The above example also shows how the ellipsis (...) can be used with an identifier to bind that to the rest of the list, allowing matching against lists of arbitrary length.

Identifiers can be repeated in a pattern, indicating a repetition of a value in whatever matches. In the example below, the list '(1 3 2) would not match any of the patterns, and a run-time error would result if g was applied to it.

(define (g x)
  (match x
    [(list x y x) (+ x y)]
    [(list (list x y) z) (- x z)]
    ['(1 (2 3)) true]))
 
(g '(1 3 1))   => 4
(g '((4 8) 3)) => 1
(g '(1 (2 3))) => true

In patterns, cons can be used as well as list to construct patterns matching list values. The underscore ("_") can be used as a pattern to indicate the presence of a value that need not be given a name. In a similar fashion, structures can be matched.

(struct posn (x y))
(define (h x)
  (match x
    [(cons 1 (list y z)) (+ y z)]
    [(list p _) (sqr p)]
    [(posn p q)
       (list p q)]))
 
(h '(1 2 3))        => 5
(h '(2 3))          => 4
(h (posn 7 8)) => (list 7 8)

We saw above that while quote (abbreviated as single close quote) can be used to construct list values, quasiquote (abbreviated as single open quote) also permits this, with the added advantage that within a quasiquoted expression, unquote (abbreviated with a comma) escapes to regular Racket expressions.
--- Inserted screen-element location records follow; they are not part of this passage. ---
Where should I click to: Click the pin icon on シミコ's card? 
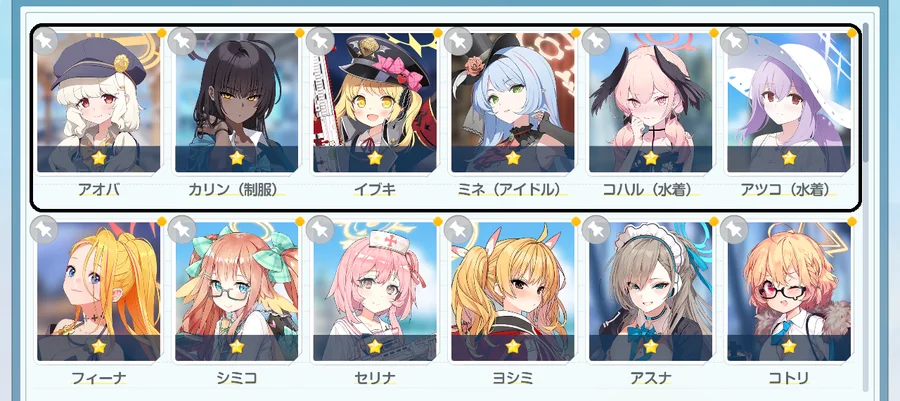182,229
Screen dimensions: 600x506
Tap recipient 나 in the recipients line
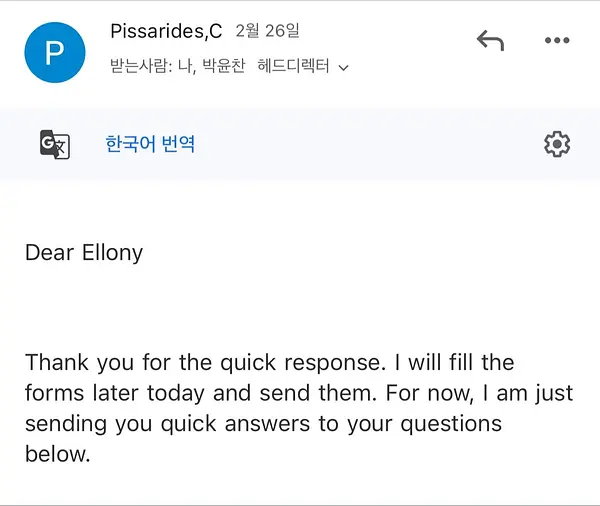pos(186,66)
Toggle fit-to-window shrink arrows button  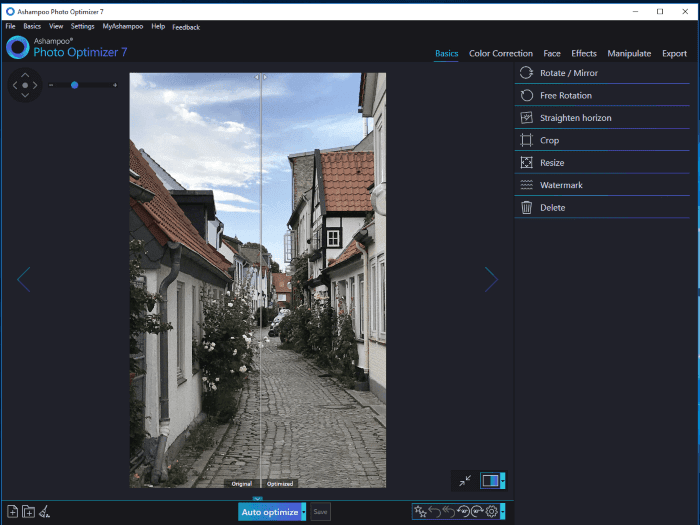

Quasiquote plays a similar role in patterns, except that here, unquote escapes to patterns.

(define (h x)
  (match x
    [`(1 ,y ,z) (+ y z)]
    [`(,(posn p q) ,r)
        (list p q r)]
    [`(,p ,_) (sqr p)]))
(h '(1 2 3)) => 5
(h (list (posn 7 8) 9))
  => '(7 8 9)
(h ('3 4)) => 9

We will find pattern matching very useful in writing readable code. As an example, consider the small interpreter for arithmetic expressions developed above.

(define (interp exp)
  (cond
    [(number? exp) exp]
    [(symbol=? (first exp) '*)
       (* (interp (second exp))
          (interp (third exp)))]
    [(symbol=? (first exp) '+)
       (+ (interp (second exp))
          (interp (third exp)))]))

Here is a version of it using match.

(define (interp exp)
  (match exp
    [(? number? n) n]
    [`(* ,x ,y) (* (interp x) (interp y))]
    [`(+ ,x ,y) (+ (interp x) (interp y))]))

The first pattern, using ?, applies the predicate number? to the value being matched, and if it produces true, matches the pattern n against it; the pattern n matches anything, and binds n to the result for use in the answer. The point here is that the version of interp using match is made more readable by pattern-matching using quasiquote patterns.

There are many other features of match, and some useful variations of it, described in the Racket documentation. Warning: the documentation is not written for beginners, and can be hard to understand.